Birth Cohort/Life Course Aspects
- Income levels vary substantially over the life course and are highly sensitive to life events. Young people in education and training usually have lower incomes, which gradually increase as they complete their studies and gain more work experience. Likewise, the income level decreases again upon reaching retirement age, while wealth may accumulate with age.
- To account for societal salary developments over time, income values should be re-calculated according to inflation levels during the study period. Please refer to the suggested data management, for which income is calculated in income quintiles by calendar year and accounting for inflation. Another approach is to use a costumer price index (eg, from Statistics Denmark). The income can be adjusted to current currency values using the country-specific GDP deflator, which is available on the World Bank’s website.
Cohabitation and Marital Status
Cohabitation status indicates whether an individual lives alone or with a partner, whereas marital status refers to the legal marriage status. Cohabiting or married individuals often exhibit better health outcomes and lower mortality compared to their counterparts.41 This phenomenon is likely attributed to differences in health behavior and emotional support, financial stability, and encouragement to seek medical care and adhere to treatment regimens. Additionally, cohabiting/married individuals may experience less psychological stress and better mental health, which can positively impact their overall health and ability to recover from serious illnesses like cancer. Though not a traditional indicator of socioeconomic position, incorporating cohabitation and marital status allows for a more comprehensive understanding of how social factors impact health outcomes and the identification of vulnerable groups. In Denmark, many families/couples live together without being married. By default, it is, therefore, suggested to use cohabitation status. Internationally, marital status is, however, a more common approach and can be included in supplementary analyses.

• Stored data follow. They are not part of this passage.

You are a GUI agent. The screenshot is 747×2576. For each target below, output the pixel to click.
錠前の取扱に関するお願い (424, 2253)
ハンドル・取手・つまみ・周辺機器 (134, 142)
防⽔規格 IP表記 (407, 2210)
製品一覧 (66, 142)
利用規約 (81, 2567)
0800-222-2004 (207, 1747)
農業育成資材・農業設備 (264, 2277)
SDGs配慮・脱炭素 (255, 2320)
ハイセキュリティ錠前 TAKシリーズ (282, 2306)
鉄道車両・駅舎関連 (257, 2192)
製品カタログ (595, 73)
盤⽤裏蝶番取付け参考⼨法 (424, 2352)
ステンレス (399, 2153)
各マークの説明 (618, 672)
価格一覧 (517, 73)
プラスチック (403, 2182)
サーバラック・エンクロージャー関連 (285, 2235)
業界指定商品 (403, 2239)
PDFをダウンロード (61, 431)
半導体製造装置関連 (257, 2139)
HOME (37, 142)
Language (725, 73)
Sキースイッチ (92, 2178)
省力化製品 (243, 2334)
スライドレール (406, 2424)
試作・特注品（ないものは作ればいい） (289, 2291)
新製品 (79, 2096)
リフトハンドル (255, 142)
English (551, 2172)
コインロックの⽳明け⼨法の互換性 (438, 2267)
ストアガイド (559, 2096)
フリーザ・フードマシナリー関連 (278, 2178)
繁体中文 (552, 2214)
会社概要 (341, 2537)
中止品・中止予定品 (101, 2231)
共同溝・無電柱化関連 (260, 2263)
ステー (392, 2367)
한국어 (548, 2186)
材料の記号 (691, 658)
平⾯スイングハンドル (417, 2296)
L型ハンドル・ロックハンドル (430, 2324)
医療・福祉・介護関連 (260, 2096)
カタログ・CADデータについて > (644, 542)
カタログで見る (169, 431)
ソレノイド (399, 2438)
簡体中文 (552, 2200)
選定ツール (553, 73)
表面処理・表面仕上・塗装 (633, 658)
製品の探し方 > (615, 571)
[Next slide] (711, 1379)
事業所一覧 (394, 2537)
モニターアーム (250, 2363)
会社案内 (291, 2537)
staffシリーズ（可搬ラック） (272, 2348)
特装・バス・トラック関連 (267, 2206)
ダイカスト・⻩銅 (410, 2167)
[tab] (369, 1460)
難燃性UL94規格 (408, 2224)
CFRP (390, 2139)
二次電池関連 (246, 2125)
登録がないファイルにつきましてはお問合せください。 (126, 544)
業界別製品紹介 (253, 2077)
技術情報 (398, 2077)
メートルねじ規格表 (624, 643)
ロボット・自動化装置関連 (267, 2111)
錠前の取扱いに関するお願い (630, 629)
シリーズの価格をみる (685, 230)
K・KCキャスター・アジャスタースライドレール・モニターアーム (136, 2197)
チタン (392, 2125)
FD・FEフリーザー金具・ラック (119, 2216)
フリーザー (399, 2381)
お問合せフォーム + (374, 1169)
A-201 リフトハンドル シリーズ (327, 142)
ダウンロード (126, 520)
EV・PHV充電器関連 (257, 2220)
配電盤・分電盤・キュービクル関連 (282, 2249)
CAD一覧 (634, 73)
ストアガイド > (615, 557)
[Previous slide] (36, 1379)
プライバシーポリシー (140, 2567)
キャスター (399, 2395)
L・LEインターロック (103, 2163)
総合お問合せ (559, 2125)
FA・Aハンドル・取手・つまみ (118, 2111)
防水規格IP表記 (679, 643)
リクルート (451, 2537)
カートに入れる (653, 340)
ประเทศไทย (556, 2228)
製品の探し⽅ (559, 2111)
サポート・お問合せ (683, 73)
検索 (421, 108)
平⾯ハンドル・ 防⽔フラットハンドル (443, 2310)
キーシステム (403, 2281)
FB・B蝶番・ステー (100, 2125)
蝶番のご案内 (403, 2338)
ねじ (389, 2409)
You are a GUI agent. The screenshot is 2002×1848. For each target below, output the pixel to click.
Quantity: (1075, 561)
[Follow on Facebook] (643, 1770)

Data Sources and Variables
Marital status and address (used to define cohabitation status at Statistics Denmark) have since 1968 been systematically registered in the Danish Civil Registration System and are also available at Statistics Denmark in the population table BEF (Table 10). In the algorithm for cohabitation, Statistics Denmark defines couples as 1) Married individuals, 2) Individuals in a registered partnership, and 3) Cohabitating individuals, either defined as 3.1) living on the exact same address and ≥1 cohabitating common children, or 3.2) as living on the exact same address, and no cohabitating common children (except stepchildren), and opposite biological sex, and age difference of <15 years, and not closely related based on identifiers for children and parents, and no other adults living at the same address.
|
Table 10 Data Sources for Cohabitation and Marital Status and in the Danish Registries |
To avoid reverse causation, it is recommended to measure cohabitation status at the year preceding the index data and marital status at index (Table 11).
|
Table 11 Data Management of Cohabitation and Marital Status |
Categorization
The suggested categorization provided in Table 12 can be used independently of the measure used, offering the opportunity to apply more granular groups of “B: not married” if using the CIVST variable (marital status).
|
Table 12 Categorization of Cohabitation and Marital Status Using Danish Registry Data |
Attention Points
Causality Issues
- Cohabitation/marital status is associated with later health outcomes.41 However, illness may also lead to a change in cohabitation/marital status. Thus, it is important to consider a potential causal association in both directions.
Missing Information
- Information on marital status is available at Statistics Denmark for individuals residing in Denmark for the calendar year in question. Individuals with missing values will often be recently immigrated.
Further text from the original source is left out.